Berlin. .

Gerade einmal die Hälfte aller Abiturienten macht sich vor dem Abschluss Gedanken über die berufliche Zukunft – ein nicht zu unterschätzender Fehler. Die Absolventen sollten sich bei der Berufswahl stattdessen frühzeitig auf ihre Stärken besinnen, finden Berufsberater.

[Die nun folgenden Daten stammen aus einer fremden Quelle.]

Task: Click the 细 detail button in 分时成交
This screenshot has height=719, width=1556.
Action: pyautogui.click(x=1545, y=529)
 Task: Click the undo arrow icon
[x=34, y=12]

„Ich hätte damals sogar Medizin studieren können“, erzählt Ina Walter. „Doch ich wusste nicht, dass mir die Zeit nach dem Abi als Wartezeit angerechnet wird.“ Gänzlich unvorbereitet stürzte sich die 32-jährige Wahlberlinerin damals in das Unileben. Letztendlich entschied sie sich für den Studiengang Lebensmitteltechnik. Mittlerweile sechs Jahre studiert sie das Fach und ist sich immer noch nicht ganz sicher, ob das der richtige Weg ist. So wie Ina Walter geht es vielen jungen Menschen. Ohne genau zu wissen, welcher Job für sie der richtige ist, gehen sie nach dem Abi der Arbeitswelt entgegen.

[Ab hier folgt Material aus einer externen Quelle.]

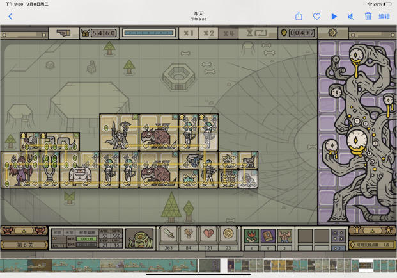Tap the share icon in the Photos toolbar
The width and height of the screenshot is (397, 278).
tap(299, 17)
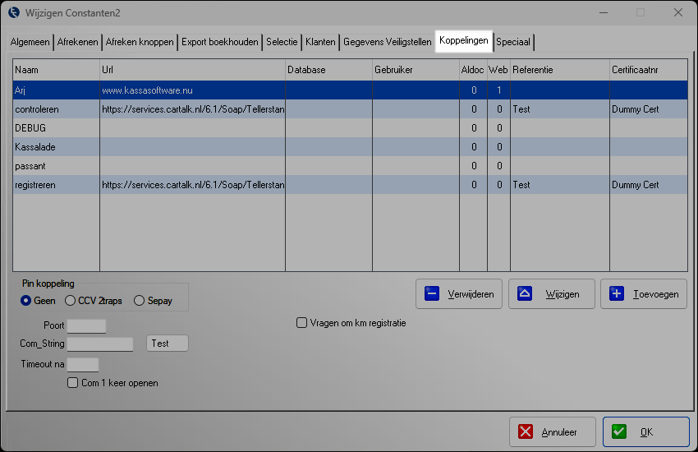The width and height of the screenshot is (698, 452).
Task: Click the minus icon on Verwijderen
Action: pos(432,293)
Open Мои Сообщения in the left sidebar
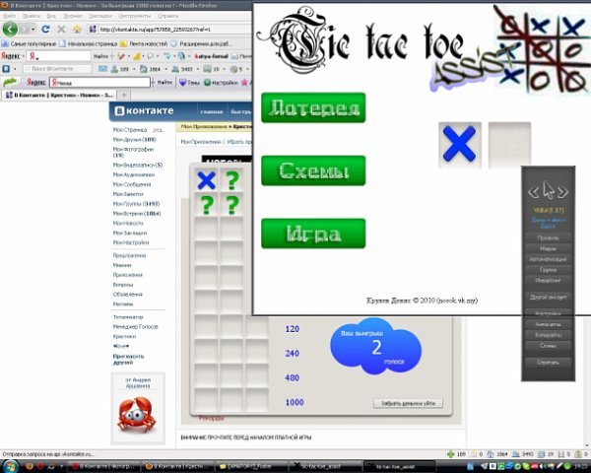 click(132, 183)
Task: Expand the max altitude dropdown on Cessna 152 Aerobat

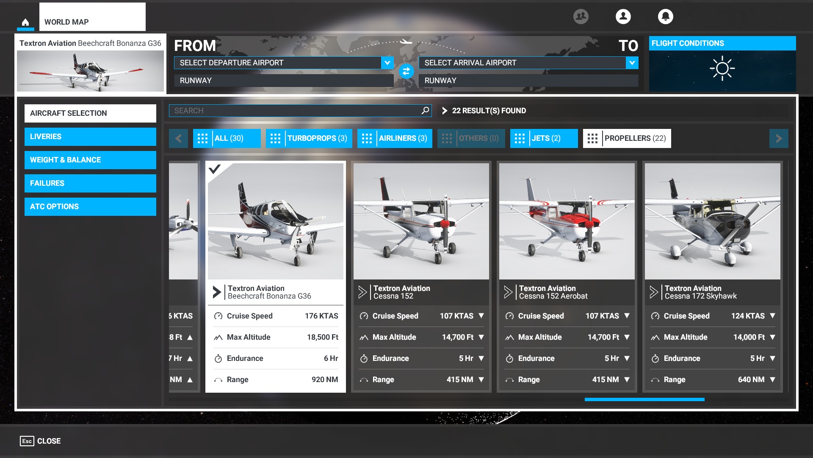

Aufschieben und bloß nicht an später denken, das scheint unter deutschen Oberstufenschülern eine gängige Strategie – zumindest was die Berufsplanung angeht. Knapp jeder zweite Schüler macht sich erst im letzten Jahr vor dem Abschluss darüber Gedanken, wie der weitere Bildungsweg aussehen soll. Jeder Zehnte hat sich sogar ein halbes Jahr vor dem Abi noch nicht mit dem Thema beschäftigt. Das hat eine Befragung des Hochschul-Informations-Systems (HIS) ergeben. Dabei riskieren Jugendliche, die unvorbereitet ins Berufsleben gehen, unnötige Enttäuschungen.

Studienabbrüche könnten vermieden werden

„Viele Studienabbrüche und manches Unglück kann man vermeiden, wenn man zumindest in etwa die Zielrichtung weiß“, sagt die Münchner Karriereberaterin Madeleine Leitner. „Natürlich hat die Abiprüfung Priorität, aber man sollte sich möglichst bald und intensiv mit der Zeit danach beschäftigen.“ Es gehe schließlich um den Rest des Lebens.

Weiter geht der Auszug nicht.